In a new Building Windows 8 blog post, Microsoft talks about how easy it is to use 3G and 4G connectivity along with Wi-Fi in Windows 8. On top of that, no new drivers need to be installed and the company makes it easier than ever to get the internet up and running no matter what type of connection you are on.
“We have re-engineered the wireless networking stack to optimize it for both mobile broadband and Wi-Fi networks. We’ve done a ton of work to enable mobile broadband providers to make it easy for you to use 3G and 4G connectivity along with Wi-Fi in Windows 8. In addition to this architectural work, we’ve worked on keeping Windows connected to a network even when in a low-power state,” Microsoft states in an official blog post.
Microsoft acknowledges that they understand consumers would prefer to have their PC automatically connected to the internet and ready for use whenever and wherever the user is and not have to worry about manually connecting to the internet.

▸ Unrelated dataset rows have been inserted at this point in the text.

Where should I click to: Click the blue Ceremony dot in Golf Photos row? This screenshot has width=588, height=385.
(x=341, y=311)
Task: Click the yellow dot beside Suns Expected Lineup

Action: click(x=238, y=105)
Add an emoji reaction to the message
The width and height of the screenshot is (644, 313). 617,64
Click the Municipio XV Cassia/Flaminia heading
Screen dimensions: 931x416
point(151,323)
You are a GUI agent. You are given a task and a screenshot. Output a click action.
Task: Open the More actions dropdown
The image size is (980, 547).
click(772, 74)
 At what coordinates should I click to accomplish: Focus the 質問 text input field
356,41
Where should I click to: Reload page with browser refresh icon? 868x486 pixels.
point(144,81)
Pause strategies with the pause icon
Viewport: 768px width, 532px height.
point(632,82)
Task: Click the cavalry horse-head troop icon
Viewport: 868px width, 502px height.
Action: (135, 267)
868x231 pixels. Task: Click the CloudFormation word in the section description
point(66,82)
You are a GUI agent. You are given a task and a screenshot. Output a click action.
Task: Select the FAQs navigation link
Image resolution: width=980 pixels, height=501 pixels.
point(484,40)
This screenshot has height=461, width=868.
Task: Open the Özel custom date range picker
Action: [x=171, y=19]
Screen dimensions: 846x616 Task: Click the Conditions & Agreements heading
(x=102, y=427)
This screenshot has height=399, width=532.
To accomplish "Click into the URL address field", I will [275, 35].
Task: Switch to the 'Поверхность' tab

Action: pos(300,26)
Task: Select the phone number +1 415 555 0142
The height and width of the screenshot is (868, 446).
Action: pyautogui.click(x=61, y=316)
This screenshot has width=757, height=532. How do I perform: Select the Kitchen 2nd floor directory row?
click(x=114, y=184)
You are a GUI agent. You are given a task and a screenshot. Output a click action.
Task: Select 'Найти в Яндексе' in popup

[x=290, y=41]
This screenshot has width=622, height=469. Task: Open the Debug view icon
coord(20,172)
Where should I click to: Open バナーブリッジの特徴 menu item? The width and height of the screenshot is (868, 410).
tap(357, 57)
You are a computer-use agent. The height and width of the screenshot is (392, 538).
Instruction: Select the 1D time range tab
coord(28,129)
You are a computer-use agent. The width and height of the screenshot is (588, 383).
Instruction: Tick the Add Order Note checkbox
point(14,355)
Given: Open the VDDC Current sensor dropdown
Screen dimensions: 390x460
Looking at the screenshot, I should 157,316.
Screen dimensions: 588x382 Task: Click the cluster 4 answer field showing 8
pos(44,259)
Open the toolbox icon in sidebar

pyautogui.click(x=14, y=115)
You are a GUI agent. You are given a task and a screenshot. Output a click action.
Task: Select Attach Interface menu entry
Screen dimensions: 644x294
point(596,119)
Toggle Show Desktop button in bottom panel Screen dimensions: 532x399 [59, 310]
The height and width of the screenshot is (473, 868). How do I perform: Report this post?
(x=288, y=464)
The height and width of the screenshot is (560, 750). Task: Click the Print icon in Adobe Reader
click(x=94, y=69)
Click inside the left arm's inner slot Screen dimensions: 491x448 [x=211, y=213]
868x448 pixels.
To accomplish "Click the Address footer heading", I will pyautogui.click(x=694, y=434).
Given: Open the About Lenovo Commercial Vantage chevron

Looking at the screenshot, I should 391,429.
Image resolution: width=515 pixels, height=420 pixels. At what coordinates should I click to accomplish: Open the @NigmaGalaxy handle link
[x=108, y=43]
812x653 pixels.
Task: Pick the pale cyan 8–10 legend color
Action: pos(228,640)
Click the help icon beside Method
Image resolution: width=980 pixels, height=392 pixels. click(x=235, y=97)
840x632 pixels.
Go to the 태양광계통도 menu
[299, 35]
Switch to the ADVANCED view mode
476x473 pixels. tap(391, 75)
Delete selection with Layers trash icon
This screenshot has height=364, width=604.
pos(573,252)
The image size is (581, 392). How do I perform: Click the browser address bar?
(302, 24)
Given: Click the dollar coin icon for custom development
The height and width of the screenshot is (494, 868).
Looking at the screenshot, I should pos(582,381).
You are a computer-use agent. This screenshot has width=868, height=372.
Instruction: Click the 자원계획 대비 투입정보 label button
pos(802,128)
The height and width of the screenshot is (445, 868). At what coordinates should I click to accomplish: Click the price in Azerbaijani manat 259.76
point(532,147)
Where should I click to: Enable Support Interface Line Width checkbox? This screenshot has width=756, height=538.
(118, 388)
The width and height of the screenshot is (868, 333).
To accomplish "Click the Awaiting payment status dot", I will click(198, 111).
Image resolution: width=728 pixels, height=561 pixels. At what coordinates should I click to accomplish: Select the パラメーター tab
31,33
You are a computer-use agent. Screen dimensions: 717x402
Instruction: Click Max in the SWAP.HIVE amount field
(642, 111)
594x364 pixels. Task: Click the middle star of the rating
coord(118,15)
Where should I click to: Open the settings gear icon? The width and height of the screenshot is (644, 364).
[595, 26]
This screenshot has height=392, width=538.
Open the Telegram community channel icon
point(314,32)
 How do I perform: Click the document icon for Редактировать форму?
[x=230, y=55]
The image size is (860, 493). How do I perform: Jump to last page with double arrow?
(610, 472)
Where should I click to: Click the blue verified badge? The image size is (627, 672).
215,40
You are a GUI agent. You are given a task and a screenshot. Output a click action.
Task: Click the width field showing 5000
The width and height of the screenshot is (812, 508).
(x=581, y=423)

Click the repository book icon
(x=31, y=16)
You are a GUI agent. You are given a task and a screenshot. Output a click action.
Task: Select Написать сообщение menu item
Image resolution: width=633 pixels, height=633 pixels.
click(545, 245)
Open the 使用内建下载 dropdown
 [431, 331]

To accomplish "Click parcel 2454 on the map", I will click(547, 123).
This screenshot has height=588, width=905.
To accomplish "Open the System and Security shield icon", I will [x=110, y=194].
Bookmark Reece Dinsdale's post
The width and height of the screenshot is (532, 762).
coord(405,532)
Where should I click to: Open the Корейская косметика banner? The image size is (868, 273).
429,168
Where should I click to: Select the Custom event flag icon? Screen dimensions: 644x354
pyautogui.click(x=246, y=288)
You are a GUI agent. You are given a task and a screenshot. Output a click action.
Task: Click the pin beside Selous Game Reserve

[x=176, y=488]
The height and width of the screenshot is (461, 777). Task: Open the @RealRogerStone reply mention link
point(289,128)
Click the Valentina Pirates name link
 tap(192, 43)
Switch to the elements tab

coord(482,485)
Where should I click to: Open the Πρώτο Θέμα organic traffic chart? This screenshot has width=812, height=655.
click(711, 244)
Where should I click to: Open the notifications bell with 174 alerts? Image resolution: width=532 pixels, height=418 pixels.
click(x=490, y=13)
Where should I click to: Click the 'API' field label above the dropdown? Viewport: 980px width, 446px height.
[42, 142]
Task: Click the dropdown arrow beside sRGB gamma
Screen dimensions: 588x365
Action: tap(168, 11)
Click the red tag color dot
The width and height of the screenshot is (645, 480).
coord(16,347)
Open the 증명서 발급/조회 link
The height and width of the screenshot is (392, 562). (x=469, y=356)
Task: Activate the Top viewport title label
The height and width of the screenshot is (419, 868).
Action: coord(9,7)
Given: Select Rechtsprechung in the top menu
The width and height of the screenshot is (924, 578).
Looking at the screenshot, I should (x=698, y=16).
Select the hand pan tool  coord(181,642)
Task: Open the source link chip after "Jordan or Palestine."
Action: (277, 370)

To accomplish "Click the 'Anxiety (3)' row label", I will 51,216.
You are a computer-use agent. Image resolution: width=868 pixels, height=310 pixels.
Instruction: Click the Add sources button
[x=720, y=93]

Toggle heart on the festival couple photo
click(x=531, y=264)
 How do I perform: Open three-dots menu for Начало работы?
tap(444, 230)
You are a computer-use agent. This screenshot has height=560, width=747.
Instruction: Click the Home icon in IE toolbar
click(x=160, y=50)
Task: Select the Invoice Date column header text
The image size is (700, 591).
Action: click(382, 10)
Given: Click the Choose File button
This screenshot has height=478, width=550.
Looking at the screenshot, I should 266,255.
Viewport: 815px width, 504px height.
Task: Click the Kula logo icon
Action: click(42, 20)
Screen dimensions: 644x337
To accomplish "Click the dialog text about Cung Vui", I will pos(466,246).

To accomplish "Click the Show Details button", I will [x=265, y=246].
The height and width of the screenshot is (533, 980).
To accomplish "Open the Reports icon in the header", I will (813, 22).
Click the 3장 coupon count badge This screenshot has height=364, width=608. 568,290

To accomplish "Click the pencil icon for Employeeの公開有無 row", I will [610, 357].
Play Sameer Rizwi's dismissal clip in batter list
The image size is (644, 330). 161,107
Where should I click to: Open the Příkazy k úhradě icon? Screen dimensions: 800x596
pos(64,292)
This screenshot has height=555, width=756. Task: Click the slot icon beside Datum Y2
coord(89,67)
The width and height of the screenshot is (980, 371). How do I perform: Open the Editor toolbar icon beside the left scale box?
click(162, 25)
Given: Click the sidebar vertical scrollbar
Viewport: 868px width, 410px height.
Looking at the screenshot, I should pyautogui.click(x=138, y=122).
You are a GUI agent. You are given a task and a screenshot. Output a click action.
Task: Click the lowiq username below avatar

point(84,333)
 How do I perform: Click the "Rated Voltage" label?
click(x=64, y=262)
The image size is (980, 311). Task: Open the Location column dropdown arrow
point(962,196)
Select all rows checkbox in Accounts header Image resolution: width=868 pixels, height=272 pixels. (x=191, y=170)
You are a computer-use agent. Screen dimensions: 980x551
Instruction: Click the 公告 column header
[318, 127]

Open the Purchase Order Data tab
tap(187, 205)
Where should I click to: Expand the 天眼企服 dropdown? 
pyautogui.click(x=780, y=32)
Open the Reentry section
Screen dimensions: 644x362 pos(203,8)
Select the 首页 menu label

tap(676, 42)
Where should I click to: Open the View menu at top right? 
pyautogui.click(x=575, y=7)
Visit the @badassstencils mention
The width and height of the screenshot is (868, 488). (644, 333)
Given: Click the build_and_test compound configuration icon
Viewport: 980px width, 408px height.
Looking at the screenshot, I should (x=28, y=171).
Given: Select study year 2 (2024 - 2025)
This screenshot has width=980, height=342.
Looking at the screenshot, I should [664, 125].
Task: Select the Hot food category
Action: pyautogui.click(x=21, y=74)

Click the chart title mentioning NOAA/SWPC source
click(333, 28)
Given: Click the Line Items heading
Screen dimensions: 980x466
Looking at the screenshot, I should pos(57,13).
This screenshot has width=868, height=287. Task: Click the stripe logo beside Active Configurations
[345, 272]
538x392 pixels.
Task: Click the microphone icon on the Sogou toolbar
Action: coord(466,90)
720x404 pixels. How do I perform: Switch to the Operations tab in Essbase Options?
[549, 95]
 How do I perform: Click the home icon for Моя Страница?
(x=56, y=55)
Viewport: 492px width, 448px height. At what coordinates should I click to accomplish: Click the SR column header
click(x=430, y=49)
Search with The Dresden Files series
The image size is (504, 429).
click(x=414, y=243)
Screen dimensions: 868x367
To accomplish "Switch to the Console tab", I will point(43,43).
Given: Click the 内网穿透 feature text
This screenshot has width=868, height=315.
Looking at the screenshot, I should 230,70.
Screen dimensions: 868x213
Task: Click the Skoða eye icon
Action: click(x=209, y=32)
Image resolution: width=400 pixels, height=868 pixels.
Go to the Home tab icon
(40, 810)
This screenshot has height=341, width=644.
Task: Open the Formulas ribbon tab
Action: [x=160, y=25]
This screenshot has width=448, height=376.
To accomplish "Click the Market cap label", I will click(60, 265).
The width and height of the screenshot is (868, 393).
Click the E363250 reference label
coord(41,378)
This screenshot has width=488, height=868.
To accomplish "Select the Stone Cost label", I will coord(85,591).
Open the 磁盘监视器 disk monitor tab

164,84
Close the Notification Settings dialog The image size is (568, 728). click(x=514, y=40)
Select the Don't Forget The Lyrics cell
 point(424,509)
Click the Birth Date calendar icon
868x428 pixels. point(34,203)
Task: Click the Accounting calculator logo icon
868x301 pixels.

“For Windows 8, we fully developed and integrated mobile broadband (MB) as a first-class connectivity experience within Windows – right alongside Wi-Fi,” Microsoft adds. The company has also eliminated the “guesswork” in locating and installing device drivers for mobile broadband.
Microsoft also adds that Windows 8 will provide native radio management to eliminate any conflict or confusion. The new Windows 8 network settings will allow the user to turn on and off individual radios, such as Wi-Fi, mobile broadband, and Bluetooth) and even disable all radios by enabling the “airplane mode” setting.
Windows 8 also has native support that allows a user to not only select but also connect to any supported carrier from within the Windows user interface. Even then, Windows 8 will notify the user if they are exceeding their data cap.
We will be seeing some new wireless networking features and enhancements in Windows 8 and it sure is to be a game changer. “We designed Windows 8 with you—and mobility—in mind. We set out to simplify your experience with getting and staying connected across mobile broadband and Wi-Fi networks, removing hurdles and whenever possible, doing the right things automatically for you,” Microsoft concludes.